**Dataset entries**
=== Begin Enclosure ===

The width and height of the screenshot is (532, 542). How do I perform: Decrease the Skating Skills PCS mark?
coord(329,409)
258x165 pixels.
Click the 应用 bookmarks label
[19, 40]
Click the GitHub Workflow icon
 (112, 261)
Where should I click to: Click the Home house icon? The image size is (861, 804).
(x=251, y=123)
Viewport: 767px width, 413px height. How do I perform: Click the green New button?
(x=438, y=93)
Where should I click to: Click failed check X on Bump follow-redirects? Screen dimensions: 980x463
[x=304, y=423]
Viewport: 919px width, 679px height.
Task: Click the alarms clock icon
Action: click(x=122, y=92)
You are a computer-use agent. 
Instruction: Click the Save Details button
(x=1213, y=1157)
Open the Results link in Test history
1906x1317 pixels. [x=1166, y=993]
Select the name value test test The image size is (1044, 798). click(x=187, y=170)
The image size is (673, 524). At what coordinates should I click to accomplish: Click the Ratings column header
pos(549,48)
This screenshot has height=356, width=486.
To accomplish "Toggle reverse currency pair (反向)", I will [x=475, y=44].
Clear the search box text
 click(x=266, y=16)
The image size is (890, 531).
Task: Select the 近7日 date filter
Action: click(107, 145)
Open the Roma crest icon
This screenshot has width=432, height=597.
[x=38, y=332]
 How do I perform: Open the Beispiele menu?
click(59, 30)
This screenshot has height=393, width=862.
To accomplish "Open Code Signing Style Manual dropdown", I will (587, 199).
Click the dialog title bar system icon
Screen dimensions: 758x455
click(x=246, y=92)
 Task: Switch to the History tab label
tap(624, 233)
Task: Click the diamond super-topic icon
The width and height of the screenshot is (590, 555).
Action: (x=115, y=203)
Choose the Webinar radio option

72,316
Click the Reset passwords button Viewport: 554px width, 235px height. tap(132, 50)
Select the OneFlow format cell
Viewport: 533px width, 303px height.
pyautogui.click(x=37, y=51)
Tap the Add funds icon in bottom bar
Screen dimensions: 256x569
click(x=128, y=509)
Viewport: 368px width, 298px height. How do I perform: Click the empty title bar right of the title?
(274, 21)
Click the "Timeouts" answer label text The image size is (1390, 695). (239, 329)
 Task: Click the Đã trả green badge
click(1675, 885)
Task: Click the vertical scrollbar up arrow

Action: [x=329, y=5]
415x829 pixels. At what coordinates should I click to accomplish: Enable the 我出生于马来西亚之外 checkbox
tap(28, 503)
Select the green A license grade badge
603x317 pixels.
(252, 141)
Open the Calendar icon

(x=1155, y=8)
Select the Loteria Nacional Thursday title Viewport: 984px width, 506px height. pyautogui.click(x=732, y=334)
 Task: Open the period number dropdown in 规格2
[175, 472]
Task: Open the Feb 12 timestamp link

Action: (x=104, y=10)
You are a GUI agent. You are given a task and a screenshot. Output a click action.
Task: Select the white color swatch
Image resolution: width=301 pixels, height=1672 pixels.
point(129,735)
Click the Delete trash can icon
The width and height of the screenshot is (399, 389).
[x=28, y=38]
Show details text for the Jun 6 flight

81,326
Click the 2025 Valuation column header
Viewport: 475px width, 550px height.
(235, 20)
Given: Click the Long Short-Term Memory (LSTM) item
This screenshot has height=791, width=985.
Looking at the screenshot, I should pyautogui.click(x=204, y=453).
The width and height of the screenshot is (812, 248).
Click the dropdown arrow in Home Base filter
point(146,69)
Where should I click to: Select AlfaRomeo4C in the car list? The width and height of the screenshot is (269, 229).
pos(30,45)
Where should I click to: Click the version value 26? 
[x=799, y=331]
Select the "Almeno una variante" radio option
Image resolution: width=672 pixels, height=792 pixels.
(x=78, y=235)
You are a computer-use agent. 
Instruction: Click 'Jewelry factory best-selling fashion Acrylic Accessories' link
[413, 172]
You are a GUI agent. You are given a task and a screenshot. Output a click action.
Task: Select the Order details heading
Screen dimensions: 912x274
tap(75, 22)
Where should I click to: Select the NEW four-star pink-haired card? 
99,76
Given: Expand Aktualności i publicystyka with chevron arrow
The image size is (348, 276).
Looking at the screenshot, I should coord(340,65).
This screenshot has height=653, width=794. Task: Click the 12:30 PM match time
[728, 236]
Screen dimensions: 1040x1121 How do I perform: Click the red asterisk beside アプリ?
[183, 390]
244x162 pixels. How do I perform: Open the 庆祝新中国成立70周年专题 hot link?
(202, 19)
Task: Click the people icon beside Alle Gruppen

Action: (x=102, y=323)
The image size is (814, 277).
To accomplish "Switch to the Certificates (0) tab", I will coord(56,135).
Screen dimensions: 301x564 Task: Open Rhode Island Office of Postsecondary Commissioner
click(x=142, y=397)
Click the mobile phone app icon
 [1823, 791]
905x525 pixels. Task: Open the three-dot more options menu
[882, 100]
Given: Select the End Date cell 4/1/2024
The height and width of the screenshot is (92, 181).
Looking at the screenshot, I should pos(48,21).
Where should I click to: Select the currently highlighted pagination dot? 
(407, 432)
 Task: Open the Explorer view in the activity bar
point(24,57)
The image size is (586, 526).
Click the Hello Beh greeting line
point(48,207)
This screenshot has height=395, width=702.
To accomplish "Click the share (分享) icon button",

=== End Enclosure ===

**ABOUT THIS EXERCISE**
Your answer should hold exactly the lines from the one containing "Task: Open the Explorer" through the end of the entries above, and nothing else.

**RESPONSE**
 Task: Open the Explorer view in the activity bar
point(24,57)
The image size is (586, 526).
Click the Hello Beh greeting line
point(48,207)
This screenshot has height=395, width=702.
To accomplish "Click the share (分享) icon button",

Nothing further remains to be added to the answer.